Een methode isgesorteerd waaraan geen argumenten moeten doorgegeven worden. De methode moet een Booleaanse waarde (bool) teruggeven die aangeeft of hand $$h$$ gesorteerd is. We herhalen nog eens dat dat het geval is als i) de kaarten in de hand gegroepeerd zijn per soort, ii) de kaarten in elke groep (soort) op volgorde liggen en iii) opeenvolgende groepen bestaan uit kaarten met een verschillende kleur (rood of zwart), behalve als alle kaarten in de hand dezelfde kleur hebben.
>>> kaart = Kaart('10♥')
>>> kaart
Kaart('10♥')
>>> print(kaart)
10♥
>>> Kaart('1♥0')
Traceback (most recent call last):
AssertionError: ongeldige kaart
>>> Kaart('2♥') < Kaart('10♥')
True
>>> Kaart('7♥') == Kaart('7♥')
True
>>> Kaart('Q♣') > Kaart('8♣')
True
>>> Kaart('7♥') != Kaart('7♣')
True
>>> Kaart('7♥') <= Kaart('7♥')
True
>>> Kaart('7♥') >= Kaart('7♥')
True
>>> Kaart('2♥') < Kaart('10♣')
Traceback (most recent call last):
AssertionError: kaarten van verschillende soort zijn onvergelijkbaar
>>> hand = Hand('6♣', 'K♠', '9♣', 'Q♦', 'Q♠', 'K♣', 'A♣', '4♣', '2♥', 'J♥', '4♠', '3♥', '7♠')
>>> hand
Hand('6♣', 'K♠', '9♣', 'Q♦', 'Q♠', 'K♣', 'A♣', '4♣', '2♥', 'J♥', '4♠', '3♥', '7♠')
>>> print(hand)
6♣ K♠ 9♣ Q♦ Q♠ K♣ A♣ 4♣ 2♥ J♥ 4♠ 3♥ 7♠
>>> len(hand)
13
>>> hand.isgesorteerd()
False
>>> hand.verplaats(1, 12)
Hand('6♣', '9♣', 'Q♦', 'Q♠', 'K♣', 'A♣', '4♣', '2♥', 'J♥', '4♠', '3♥', '7♠', 'K♠')
>>> hand.isgesorteerd()
False
>>> hand.verplaats(-3, 42)
Traceback (most recent call last):
AssertionError: ongeldige verplaatsing
>>> hand.verplaats(2, 12).verplaats(2, 10)
Hand('6♣', '9♣', 'K♣', 'A♣', '4♣', '2♥', 'J♥', '4♠', '3♥', '7♠', 'Q♠', 'K♠', 'Q♦')
>>> hand.isgesorteerd()
False
>>> hand.verplaats(4, 0).verplaats(8, 6)
Hand('4♣', '6♣', '9♣', 'K♣', 'A♣', '2♥', '3♥', 'J♥', '4♠', '7♠', 'Q♠', 'K♠', 'Q♦')
>>> hand.isgesorteerd()
True
>>> Hand('5♦', '4♦', 'spam', '9♥', '3♦') # ongeldige kaart
Traceback (most recent call last):
AssertionError: ongeldige hand
>>> Hand('9♥', '5♦', '4♦', '5♥', '9♥', '3♦') # dubbele kaart: 9♥
Traceback (most recent call last):
AssertionError: ongeldige hand
Misschien heb je je ooit al eens afgevraagd wat de meest efficiënte manier zou zijn om de kaarten in je hand op volgorde te steken.

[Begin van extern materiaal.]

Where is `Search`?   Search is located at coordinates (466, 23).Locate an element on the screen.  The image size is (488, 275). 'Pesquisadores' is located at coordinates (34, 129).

Als de verplaatsing van een kaart bestaat uit het weghalen van een kaart uit de hand en die ergens anders aan de hand terug toevoegen, dan komt deze efficiëntie-oefening neer op sorteren van kaarten met zo weinig mogelijk verplaatsingen. De hand van 13 kaarten die we als voorbeeld gebruikt hebben, bevat bijvoorbeeld een deelreeks van 8 kaarten die reeds gesorteerd zijn.
Dat is meteen de langste gesorteerde deelreeks voor deze hand met 13 kaarten. Dat meest efficiënte manier om deze hand op volgorde te steken, bestaat er dus in om de overig vijf kaarten één voor één te verplaatsen.
Het bepalen van een langste gesorteerde deelreeks (want die is niet per se uniek) van een hand met $$n$$ kaarten is een variant op het bepalen van de langste stijgende deelreeks1. De uitvoeringstijd daarvoor is $$O(n^2)$$ met een strategie die gebruikmaakt van dynamisch programmeren2, maar er bestaat ook een sneller algoritme dat het probleem oplost in $$O(n \log n)$$ tijd.